Men can consume only if they labor, and then only as much as their labor has produced. Now it is the characteristic feature of the capitalist system that it provides each member of society with this incentive to carry on his work with the greatest efficiency and thus achieves the highest output. In a socialist society, this direct connection between the labor of the individual and the goods and services he might thereby enjoy would be lacking. The incentive to work would not consist in the possibility of enjoying the fruit of one’s labor, but in the command of the authorities to work and in one’s own feeling of duty. The precise demonstration that this organization of labor is unfeasible will be offered in a later chapter.

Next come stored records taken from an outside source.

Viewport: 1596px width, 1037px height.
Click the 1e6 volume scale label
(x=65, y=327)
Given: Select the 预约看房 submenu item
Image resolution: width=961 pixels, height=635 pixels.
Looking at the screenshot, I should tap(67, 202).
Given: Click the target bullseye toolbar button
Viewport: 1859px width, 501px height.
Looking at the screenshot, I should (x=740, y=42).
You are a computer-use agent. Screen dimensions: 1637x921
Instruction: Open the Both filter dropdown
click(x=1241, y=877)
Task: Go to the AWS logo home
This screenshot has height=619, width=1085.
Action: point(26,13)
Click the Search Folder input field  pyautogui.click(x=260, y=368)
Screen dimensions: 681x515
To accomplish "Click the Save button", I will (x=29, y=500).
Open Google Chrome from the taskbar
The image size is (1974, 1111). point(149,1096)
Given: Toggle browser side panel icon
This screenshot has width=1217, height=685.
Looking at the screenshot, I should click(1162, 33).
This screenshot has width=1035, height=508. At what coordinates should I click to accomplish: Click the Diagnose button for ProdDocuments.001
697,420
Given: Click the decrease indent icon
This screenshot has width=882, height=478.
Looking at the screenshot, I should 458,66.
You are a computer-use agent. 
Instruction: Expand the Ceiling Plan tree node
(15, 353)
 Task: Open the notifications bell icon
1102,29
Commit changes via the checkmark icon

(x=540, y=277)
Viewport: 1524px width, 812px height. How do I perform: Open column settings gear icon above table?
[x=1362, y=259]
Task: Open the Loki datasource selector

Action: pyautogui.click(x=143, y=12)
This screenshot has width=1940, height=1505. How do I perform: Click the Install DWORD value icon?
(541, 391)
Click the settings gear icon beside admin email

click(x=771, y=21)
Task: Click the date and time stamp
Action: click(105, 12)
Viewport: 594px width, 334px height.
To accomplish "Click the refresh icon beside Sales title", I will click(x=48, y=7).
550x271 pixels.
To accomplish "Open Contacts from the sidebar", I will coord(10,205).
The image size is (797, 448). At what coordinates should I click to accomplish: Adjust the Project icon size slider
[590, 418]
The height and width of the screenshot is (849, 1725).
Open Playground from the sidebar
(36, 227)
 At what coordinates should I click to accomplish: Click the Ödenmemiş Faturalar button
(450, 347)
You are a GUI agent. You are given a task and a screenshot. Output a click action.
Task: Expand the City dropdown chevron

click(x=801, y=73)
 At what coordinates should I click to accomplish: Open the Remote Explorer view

What is always criticized in the capitalist system is the fact that the owners of the means of production occupy a preferential position. They can live without working. If one views the social order from an individualistic standpoint, one must see in this a serious shortcoming of capitalism. Why should one man be better off than another? But whoever considers things, not from the standpoint of individual persons, but from that of the whole social order, will find that the owners of property can preserve their agreeable position solely on condition that they perform a service indispensable for society. The capitalist can keep his favored position only by shifting the means of production to the application most important for society. If he does not do this—if he invests his wealth unwisely—he will suffer losses, and if he does not correct his mistake in time, he will soon be ruthlessly ousted from his preferential position. He will cease to be a capitalist, and others who are better qualified for it will take his place. In a capitalist society, the deployment of the means of production is always in the hands of those best fitted for it; and whether they want to or not, they must constantly take care to employ the means of production in such a way that they yield the greatest output.